TASK INSTRUCTIONS:
Update the items below by changing each "At what coordinates should I click to accomplish" to "Where should I click to accomplish". Keep everything else as it is.
:::
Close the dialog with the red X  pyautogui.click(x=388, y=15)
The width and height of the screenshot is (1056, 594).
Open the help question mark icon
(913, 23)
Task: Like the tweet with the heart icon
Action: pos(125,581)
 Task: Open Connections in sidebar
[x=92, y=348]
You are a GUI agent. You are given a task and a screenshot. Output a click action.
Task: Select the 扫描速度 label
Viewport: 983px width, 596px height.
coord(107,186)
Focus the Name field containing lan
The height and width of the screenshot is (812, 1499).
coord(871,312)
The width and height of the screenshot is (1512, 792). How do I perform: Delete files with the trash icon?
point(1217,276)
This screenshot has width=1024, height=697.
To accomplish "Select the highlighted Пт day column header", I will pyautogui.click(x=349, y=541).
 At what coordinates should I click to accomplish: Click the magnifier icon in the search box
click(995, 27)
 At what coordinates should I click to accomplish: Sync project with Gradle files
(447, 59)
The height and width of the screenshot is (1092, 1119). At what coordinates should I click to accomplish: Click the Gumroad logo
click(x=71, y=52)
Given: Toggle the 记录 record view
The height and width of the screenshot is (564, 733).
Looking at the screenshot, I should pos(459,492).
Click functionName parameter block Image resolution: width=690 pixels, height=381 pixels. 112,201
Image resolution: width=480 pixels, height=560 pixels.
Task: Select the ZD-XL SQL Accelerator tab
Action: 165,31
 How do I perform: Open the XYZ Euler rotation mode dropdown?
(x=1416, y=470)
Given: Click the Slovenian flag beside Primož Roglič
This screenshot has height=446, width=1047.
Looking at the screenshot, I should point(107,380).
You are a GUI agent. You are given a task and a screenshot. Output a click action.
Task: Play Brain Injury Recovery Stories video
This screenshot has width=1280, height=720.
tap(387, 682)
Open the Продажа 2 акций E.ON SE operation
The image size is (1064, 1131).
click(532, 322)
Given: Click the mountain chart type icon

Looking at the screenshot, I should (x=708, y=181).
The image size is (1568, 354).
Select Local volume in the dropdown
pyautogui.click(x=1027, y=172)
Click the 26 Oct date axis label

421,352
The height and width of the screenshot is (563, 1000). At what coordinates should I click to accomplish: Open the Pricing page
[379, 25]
:::
RESPONSE TO THIS EXERCISE:
Close the dialog with the red X  pyautogui.click(x=388, y=15)
The width and height of the screenshot is (1056, 594).
Open the help question mark icon
(913, 23)
Task: Like the tweet with the heart icon
Action: pos(125,581)
 Task: Open Connections in sidebar
[x=92, y=348]
You are a GUI agent. You are given a task and a screenshot. Output a click action.
Task: Select the 扫描速度 label
Viewport: 983px width, 596px height.
coord(107,186)
Focus the Name field containing lan
The height and width of the screenshot is (812, 1499).
coord(871,312)
The width and height of the screenshot is (1512, 792). How do I perform: Delete files with the trash icon?
point(1217,276)
This screenshot has width=1024, height=697.
To accomplish "Select the highlighted Пт day column header", I will pyautogui.click(x=349, y=541).
 Where should I click to accomplish: Click the magnifier icon in the search box
click(995, 27)
 Where should I click to accomplish: Sync project with Gradle files
(447, 59)
The height and width of the screenshot is (1092, 1119). Where should I click to accomplish: Click the Gumroad logo
click(x=71, y=52)
Given: Toggle the 记录 record view
The height and width of the screenshot is (564, 733).
Looking at the screenshot, I should pos(459,492).
Click functionName parameter block Image resolution: width=690 pixels, height=381 pixels. 112,201
Image resolution: width=480 pixels, height=560 pixels.
Task: Select the ZD-XL SQL Accelerator tab
Action: 165,31
 How do I perform: Open the XYZ Euler rotation mode dropdown?
(x=1416, y=470)
Given: Click the Slovenian flag beside Primož Roglič
This screenshot has height=446, width=1047.
Looking at the screenshot, I should point(107,380).
You are a GUI agent. You are given a task and a screenshot. Output a click action.
Task: Play Brain Injury Recovery Stories video
This screenshot has width=1280, height=720.
tap(387, 682)
Open the Продажа 2 акций E.ON SE operation
The image size is (1064, 1131).
click(532, 322)
Given: Click the mountain chart type icon

Looking at the screenshot, I should (x=708, y=181).
The image size is (1568, 354).
Select Local volume in the dropdown
pyautogui.click(x=1027, y=172)
Click the 26 Oct date axis label

421,352
The height and width of the screenshot is (563, 1000). Where should I click to accomplish: Open the Pricing page
[379, 25]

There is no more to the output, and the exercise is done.